I had a cold for the past two weeks. You know, the one where you think you’re getting better but it doesn’t quite go away. Don’t worry, I’m cold-free now. While I was sick though, I had the biggest hankering for some sul lung tang (or seolleongtang… pronouncer: SUH-loong-TAHNG). It’s a Korean soup which is equivalent to a chicken soup for me. Why? Because I crave it whenever I get a cold or flu.
It’s a simple soup but takes almost the whole day to make. Basically, you boil ox bones for hours that make a milky broth without seasoning. You can add Korean glass noodles and also some brisket, tripe, or both for some protein. Then when you are ready to eat it, you can add garlic, green onions, and salt to flavor the soup — you season it yourself right when you’re going to eat it and no before. Here’s my soup that I got as take out from Han Bat Sul Lung Tang in Koreatown.
Han Bat Sul Lung Tang is a no-nonsense restaurant – this soup is pretty much all they serve but I’m sure you got that from their name. You can eat at the restaurant but since I was pretty sick, I got my meal for take-out.
My mom always told me if I craved sul lung tang, go to the place that only makes this — mama Kim was right because this place didn’t disappoint. For $9 I got the soup with brisket (you can choose from brisket, tripe, tongue, or flank), two types of kimchi (cabbage and radish), rice, chili paste, green onions, and sea salt. Here’s the spread I made when I got home…

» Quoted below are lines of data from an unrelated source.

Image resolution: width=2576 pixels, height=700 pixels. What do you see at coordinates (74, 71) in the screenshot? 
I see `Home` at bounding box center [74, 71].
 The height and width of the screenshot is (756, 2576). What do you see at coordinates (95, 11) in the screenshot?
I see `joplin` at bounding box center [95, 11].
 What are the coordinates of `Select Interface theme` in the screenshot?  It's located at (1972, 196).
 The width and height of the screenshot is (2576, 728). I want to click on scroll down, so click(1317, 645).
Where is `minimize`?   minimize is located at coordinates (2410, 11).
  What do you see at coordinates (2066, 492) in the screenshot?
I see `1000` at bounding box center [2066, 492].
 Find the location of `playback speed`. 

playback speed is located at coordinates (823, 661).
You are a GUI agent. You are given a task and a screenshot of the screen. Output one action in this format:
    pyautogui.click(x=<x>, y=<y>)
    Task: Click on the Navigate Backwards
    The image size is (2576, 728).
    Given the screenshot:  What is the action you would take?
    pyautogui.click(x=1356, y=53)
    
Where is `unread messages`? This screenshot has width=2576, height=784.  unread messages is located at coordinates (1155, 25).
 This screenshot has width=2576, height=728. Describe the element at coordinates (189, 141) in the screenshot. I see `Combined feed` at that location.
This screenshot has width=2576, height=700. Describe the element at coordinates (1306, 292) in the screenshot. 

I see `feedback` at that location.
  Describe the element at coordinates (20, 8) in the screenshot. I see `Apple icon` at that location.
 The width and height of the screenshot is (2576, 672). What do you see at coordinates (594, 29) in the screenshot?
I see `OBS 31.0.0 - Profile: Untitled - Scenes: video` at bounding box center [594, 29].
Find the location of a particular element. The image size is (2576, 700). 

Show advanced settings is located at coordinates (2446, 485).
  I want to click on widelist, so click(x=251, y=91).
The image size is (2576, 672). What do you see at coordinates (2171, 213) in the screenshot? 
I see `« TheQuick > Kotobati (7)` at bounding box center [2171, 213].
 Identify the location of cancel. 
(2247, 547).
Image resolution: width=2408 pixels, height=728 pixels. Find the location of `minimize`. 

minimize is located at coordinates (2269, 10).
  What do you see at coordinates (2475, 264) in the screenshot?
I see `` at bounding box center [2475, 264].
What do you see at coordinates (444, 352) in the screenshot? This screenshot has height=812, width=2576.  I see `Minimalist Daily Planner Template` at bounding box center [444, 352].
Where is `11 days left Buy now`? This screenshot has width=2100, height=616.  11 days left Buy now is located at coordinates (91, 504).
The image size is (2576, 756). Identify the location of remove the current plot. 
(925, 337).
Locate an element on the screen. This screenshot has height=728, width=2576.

If you’re looking for some Korean comfort food soup, I highly recommend Han Bat Sul Lung Tang. By the time I was done with it, there wasn’t an extra drop left in the bowl.
TIP: If you get the soup for take out, put it in the fridge for a little bit and the fat will collect to the top of the broth and you can easily spoon it out – this is what I do so it’s less fatty.